Former Chicago baseball stars Harold Baines and Lee Smith inducted into Hall of Fame

COOPERSTOWN, N.Y. (AP) - Harold Baines has been inducted into the Baseball Hall of Fame.

The soft -spoken Baines never displayed much emotion in his 22-year career, but his voice cracked throughout his speech.

"Somehow I acquired a reputation for not saying much. I'm not sure why," he deadpanned at the start. "From teachers to coaches who showed me kindness and discipline, I thank you all for what you've done for me. If I can leave you with one message, it's to give back to your community. I stand here very humbled. It has taken time to sink in."

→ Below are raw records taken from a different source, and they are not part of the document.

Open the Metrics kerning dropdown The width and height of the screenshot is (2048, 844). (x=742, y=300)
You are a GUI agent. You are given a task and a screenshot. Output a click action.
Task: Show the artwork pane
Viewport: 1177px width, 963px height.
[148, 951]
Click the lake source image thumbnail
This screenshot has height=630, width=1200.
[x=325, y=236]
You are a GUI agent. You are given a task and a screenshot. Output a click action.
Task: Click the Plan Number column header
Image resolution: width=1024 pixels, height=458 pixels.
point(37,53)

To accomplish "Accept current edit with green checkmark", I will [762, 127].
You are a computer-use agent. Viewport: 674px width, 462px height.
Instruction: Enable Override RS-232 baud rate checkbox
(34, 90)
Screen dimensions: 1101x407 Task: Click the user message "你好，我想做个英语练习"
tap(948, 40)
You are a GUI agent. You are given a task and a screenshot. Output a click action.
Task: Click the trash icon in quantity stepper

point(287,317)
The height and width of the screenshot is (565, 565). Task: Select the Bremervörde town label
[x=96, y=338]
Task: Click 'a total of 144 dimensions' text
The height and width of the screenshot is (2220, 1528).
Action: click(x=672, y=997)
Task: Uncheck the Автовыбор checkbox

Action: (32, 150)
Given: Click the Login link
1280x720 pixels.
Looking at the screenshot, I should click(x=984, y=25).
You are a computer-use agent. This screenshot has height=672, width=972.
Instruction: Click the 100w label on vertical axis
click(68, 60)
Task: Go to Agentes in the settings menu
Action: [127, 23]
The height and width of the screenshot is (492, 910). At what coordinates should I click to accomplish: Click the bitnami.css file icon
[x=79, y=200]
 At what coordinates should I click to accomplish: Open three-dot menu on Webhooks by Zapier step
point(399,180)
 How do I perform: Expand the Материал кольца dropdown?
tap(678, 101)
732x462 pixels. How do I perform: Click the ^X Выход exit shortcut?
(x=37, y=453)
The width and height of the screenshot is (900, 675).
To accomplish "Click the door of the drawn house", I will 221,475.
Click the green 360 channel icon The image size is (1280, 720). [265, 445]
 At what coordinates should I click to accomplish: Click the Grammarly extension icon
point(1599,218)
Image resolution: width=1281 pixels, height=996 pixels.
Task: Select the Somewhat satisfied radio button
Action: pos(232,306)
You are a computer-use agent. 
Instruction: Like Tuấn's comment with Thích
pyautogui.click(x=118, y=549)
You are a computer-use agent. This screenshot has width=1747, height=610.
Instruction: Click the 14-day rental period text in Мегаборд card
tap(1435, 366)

Baines, the first overall pick in the 1977 draft by the White Sox, played 22 seasons for the White Sox, Rangers, Athletics, Orioles and Indians, was a six-time All-Star, and twice won the Outstanding Designated Hitter Award. An eight-time .300 hitter who reached the 20-homer mark in 11 seasons, Baines drove in at least 90 runs eight times and ranks 34th on the all-time list with 1,628 RBIs. He retired with 2,866 hits and 1,628 RBIs, one of only 17 players in MLB history to have reached both 2,800 hits and 1,600 RBIs.

Baines saved his last moments to pay tribute to the White Sox and to his family, thanking his mom and dad and wife Marla, who also had to hold back tears.

"You are the true Hall of Famer of our family," Baines said as he looked out at his wife. "The game has given us a lot of shared moments, memories like today. Your presence here today makes my journey complete."

Lee Smith was also inducted into the Hall of Fame this afternoon.

Smiling from beginning to end, Smith congratulated his new classmates before crediting his family and hometown of Castor, Louisiana, for much of his success.

"It's been my family. They're the main reason I'm standing here today," Smith said. "To my mom and dad. Your support has meant everything to me."

Smith pitched 18 seasons for the Cubs, Red Sox, Cardinals, Yankees, Orioles, Angels, Reds and Expos and retired as MLB's all-time saves leader with 478, a title he held for 13 seasons. That total ranks third all-time, as do his 802 games finished.

A seven-time All-Star, Smith led his league in saves four times and reached the 30-save mark in 10 seasons. And he was a workhorse - of Smith's 478 saves, 169 required at least four outs and 94 required two or more innings.

The 6-foot-6 Smith was convinced to give up his love for basketball and chose baseball as his sport.

"I was 14 years old and I thought my future was basketball," said Smith, the first reliever to record 30 saves in 10 different seasons. "It wasn't just my arm that got me here. It's the whole community of Castor. I thank you."

Smith and Baines were elected in December by a veterans committee.